#### Task details
The task calls for each record to be given again exactly.

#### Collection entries
☆ ☆ ☆ ☆

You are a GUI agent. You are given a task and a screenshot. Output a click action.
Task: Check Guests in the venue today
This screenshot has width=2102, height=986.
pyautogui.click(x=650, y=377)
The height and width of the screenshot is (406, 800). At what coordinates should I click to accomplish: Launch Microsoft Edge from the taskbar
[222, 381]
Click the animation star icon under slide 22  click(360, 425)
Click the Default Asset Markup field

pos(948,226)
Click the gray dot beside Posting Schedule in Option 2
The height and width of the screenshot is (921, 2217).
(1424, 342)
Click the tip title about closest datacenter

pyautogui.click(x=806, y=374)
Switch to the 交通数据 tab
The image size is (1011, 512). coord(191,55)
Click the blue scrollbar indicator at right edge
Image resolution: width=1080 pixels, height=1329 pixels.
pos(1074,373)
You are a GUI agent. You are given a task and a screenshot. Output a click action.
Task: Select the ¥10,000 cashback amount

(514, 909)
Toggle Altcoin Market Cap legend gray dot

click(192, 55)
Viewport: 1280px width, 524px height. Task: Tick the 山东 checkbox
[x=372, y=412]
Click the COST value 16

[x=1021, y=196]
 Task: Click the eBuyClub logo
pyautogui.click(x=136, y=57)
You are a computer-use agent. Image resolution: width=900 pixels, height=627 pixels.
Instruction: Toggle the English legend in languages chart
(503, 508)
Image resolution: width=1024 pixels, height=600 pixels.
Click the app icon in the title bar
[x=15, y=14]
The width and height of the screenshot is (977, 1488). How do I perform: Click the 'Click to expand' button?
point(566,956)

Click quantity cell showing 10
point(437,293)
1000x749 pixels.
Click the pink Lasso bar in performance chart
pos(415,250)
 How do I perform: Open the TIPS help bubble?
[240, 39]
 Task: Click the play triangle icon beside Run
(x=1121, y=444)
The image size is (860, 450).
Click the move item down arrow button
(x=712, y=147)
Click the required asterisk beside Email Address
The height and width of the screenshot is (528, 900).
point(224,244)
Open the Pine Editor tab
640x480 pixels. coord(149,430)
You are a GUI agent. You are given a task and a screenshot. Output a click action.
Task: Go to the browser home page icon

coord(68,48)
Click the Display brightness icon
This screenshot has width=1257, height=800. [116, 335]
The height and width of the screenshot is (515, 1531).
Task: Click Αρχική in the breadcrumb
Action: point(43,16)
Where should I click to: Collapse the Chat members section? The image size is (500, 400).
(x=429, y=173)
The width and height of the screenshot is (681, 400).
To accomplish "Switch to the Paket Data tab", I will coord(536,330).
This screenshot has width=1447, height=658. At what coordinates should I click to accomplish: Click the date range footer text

☆ ☆ ☆ ☆

#### Written answer
You are a GUI agent. You are given a task and a screenshot. Output a click action.
Task: Check Guests in the venue today
This screenshot has width=2102, height=986.
pyautogui.click(x=650, y=377)
The height and width of the screenshot is (406, 800). At what coordinates should I click to accomplish: Launch Microsoft Edge from the taskbar
[222, 381]
Click the animation star icon under slide 22  click(360, 425)
Click the Default Asset Markup field

pos(948,226)
Click the gray dot beside Posting Schedule in Option 2
The height and width of the screenshot is (921, 2217).
(1424, 342)
Click the tip title about closest datacenter

pyautogui.click(x=806, y=374)
Switch to the 交通数据 tab
The image size is (1011, 512). coord(191,55)
Click the blue scrollbar indicator at right edge
Image resolution: width=1080 pixels, height=1329 pixels.
pos(1074,373)
You are a GUI agent. You are given a task and a screenshot. Output a click action.
Task: Select the ¥10,000 cashback amount

(514, 909)
Toggle Altcoin Market Cap legend gray dot

click(192, 55)
Viewport: 1280px width, 524px height. Task: Tick the 山东 checkbox
[x=372, y=412]
Click the COST value 16

[x=1021, y=196]
 Task: Click the eBuyClub logo
pyautogui.click(x=136, y=57)
You are a computer-use agent. Image resolution: width=900 pixels, height=627 pixels.
Instruction: Toggle the English legend in languages chart
(503, 508)
Image resolution: width=1024 pixels, height=600 pixels.
Click the app icon in the title bar
[x=15, y=14]
The width and height of the screenshot is (977, 1488). How do I perform: Click the 'Click to expand' button?
point(566,956)

Click quantity cell showing 10
point(437,293)
1000x749 pixels.
Click the pink Lasso bar in performance chart
pos(415,250)
 How do I perform: Open the TIPS help bubble?
[240, 39]
 Task: Click the play triangle icon beside Run
(x=1121, y=444)
The image size is (860, 450).
Click the move item down arrow button
(x=712, y=147)
Click the required asterisk beside Email Address
The height and width of the screenshot is (528, 900).
point(224,244)
Open the Pine Editor tab
640x480 pixels. coord(149,430)
You are a GUI agent. You are given a task and a screenshot. Output a click action.
Task: Go to the browser home page icon

coord(68,48)
Click the Display brightness icon
This screenshot has width=1257, height=800. [116, 335]
The height and width of the screenshot is (515, 1531).
Task: Click Αρχική in the breadcrumb
Action: point(43,16)
Where should I click to: Collapse the Chat members section? The image size is (500, 400).
(x=429, y=173)
The width and height of the screenshot is (681, 400).
To accomplish "Switch to the Paket Data tab", I will coord(536,330).
This screenshot has width=1447, height=658. At what coordinates should I click to accomplish: Click the date range footer text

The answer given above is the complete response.